It’s funny when you witness yourself becoming a supporter of the horse and buggy when you see an automobile go zipping by. When Makita sent us their LXOB01 18v cordless sander, I let it sit for a while because I “knew” it would be a dud. This was not the case.
The cordless sander does have limitations that a corded one doesn’t: it’s heavier, and the battery eventually runs down. What Makita rightly pointed out is that the drill also went through this process as well and seems to have come through stronger. In fact, more cordless drills are sold today than corded, and the palm sander has the advantage of better battery technology in third-gen Li-Ion packs. The press material claims anywhere from 20 to 40 minutes of sanding per battery charge, which we confirmed in our testing. It’s easy to quote figures, but in real project time, what does that 20 -40 mins mean?
The three-speed selector may seem like a bit of downer if you’re used to a wheel that dials in whatever speed you want on a more traditional palm sander, but this wasn’t an issue with the Makita. We put it through several different projects, from a dresser rebuild to a set of 8′ x 8′ Hungarian shelves like the ones Chuck installed a while back, plus a few others in between. In almost every case, they performed admirably with virtually no difference between a corded unit vs. a cordless.
The resulting complaints were very minor — more like niggles than real complaints. The first was the dust bag: it falls off. It doesn’t happen often and normally only when it’s full, but the resulting dust plume when it hits the ground is curse-inspiring. A simple catch or clip of any kind would solve the issue completely. The other issue is one of process, not function. The simple truth is: you will have to change batteries. In our case, under hard load (sanding nine 8′ boards top to bottom for the Hungarian shelves) we needed to change the batteries every 30 minutes or so. The four hours of sanding never left us without a sander as the other battery would indeed last that long. The sander did slow down noticeably before it stopped, which we took as a warning to change up. After a few weeks of operation, that really is the most we could find wrong with the thing.
There are many things just flat right with the LXOB01, too: slinging the battery center mass vertically works out great for balance. It takes standard 8-hole, 5-inch hook-and-loop paper discs, and it is nice not to have to bother with a cord. Plus the 18v power pack motor combo delivers enough grunt to get the job done.
Does it vibrate? Yes, of course — it’s a random orbit sander; they all do. However, it doesn’t shake you up more than any other machine of its type, and looking for better than that might just be wishful thinking.
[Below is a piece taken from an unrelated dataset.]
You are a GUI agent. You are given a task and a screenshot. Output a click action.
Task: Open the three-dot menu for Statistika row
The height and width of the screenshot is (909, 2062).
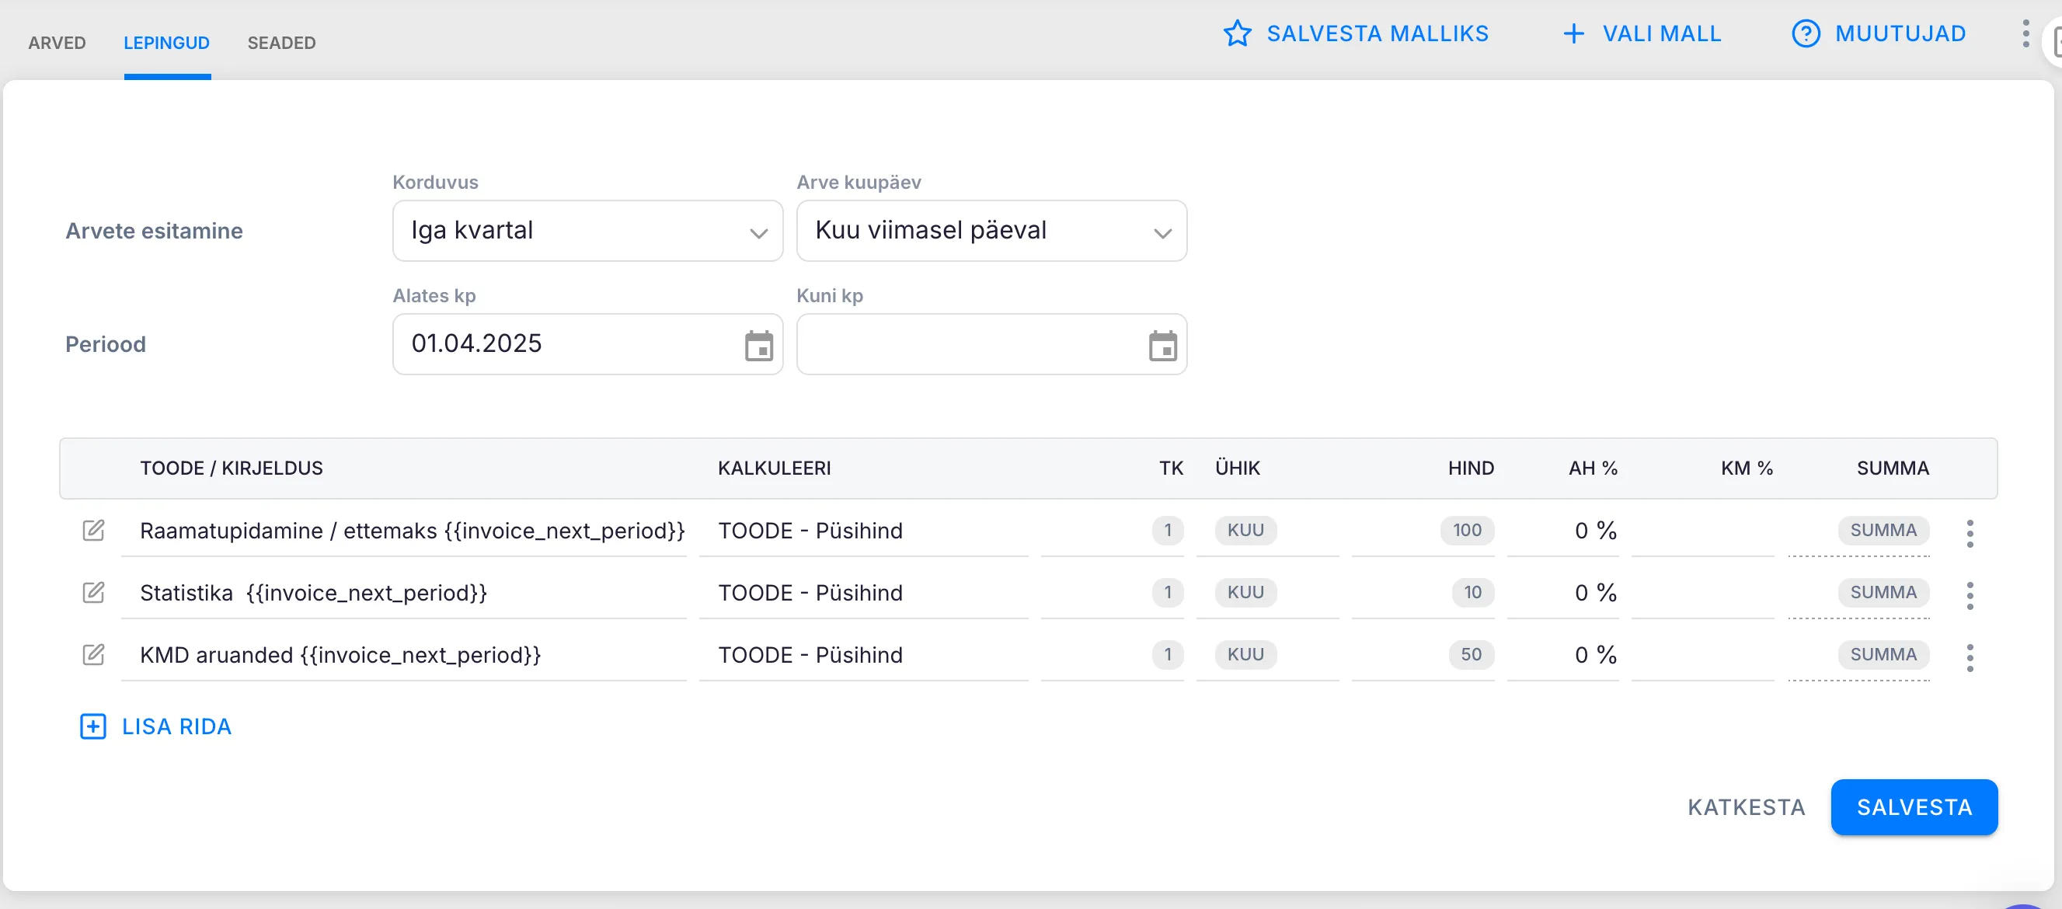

But is the LXOB01 worth $300? That’s a tough question. If you’re already invested in the Makita 18v Li-Ion line, sure. It’s a no-brainer as the tool itself is only $105 without the pack, bag and charger. If you’re looking for an entry into the system it might be a little steep but no one thinks twice about shelling out extra cash for a Li-Ion cordless drill over a corded one, either. Regardless of my personal viewpoints at the outset, the LXOB01 does work as advertised for run time, function, and durability. It’s a solid tool currently ahead of its time compared to the rest of the market.